Your goal — Reproduce the entries from the line containing "The height and width of the screenshot is (796, 1150)." through the end of the entries, requests included, and scale every coordinate in the answers by 1.7, rounding each result to a whole number with halves rounded up.

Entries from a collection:
==========
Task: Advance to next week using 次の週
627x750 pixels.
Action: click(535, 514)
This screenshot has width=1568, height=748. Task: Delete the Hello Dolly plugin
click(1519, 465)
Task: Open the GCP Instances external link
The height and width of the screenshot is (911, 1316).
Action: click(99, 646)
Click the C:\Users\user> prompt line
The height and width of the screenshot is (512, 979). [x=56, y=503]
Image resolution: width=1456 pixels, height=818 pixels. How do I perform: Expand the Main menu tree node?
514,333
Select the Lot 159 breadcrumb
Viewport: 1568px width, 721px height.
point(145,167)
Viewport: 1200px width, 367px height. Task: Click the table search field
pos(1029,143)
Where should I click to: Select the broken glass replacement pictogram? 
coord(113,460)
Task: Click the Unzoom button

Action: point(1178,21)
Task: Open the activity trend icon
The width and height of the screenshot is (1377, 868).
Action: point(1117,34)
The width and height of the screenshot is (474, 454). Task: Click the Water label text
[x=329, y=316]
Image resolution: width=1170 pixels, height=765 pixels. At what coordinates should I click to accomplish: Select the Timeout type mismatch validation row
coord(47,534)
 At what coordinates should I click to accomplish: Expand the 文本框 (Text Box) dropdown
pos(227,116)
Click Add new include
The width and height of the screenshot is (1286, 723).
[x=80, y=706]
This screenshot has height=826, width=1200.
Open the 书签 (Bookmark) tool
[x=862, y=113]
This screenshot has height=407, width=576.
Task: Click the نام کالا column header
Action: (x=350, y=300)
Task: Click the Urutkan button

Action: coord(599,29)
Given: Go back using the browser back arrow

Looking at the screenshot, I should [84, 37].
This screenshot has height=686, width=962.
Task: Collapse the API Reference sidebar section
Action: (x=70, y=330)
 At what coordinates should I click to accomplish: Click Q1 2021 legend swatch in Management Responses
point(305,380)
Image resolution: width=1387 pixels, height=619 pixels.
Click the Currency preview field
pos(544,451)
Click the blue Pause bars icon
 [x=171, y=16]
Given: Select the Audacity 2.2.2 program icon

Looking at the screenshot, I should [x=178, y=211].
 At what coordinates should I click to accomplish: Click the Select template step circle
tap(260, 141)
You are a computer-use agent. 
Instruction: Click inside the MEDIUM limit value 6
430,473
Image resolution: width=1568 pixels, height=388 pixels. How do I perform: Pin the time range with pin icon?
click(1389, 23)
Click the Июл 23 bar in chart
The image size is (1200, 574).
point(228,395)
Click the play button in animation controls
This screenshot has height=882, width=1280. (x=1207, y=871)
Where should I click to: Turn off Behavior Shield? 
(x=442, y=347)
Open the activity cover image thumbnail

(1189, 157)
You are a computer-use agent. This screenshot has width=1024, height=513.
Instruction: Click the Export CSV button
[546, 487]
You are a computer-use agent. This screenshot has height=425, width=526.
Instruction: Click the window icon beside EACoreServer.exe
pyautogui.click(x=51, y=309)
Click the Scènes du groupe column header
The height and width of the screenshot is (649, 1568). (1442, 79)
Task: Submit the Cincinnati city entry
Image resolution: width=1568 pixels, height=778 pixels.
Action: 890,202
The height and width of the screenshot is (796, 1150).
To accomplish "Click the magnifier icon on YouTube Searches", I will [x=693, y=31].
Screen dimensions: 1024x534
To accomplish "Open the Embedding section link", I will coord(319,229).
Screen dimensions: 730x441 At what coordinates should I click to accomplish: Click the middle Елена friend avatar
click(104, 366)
==========
Response for this exercise —
The height and width of the screenshot is (796, 1150).
To accomplish "Click the magnifier icon on YouTube Searches", I will [x=1178, y=53].
Screen dimensions: 1024x534
To accomplish "Open the Embedding section link", I will coord(542,389).
Screen dimensions: 730x441 At what coordinates should I click to accomplish: Click the middle Елена friend avatar
click(177, 622)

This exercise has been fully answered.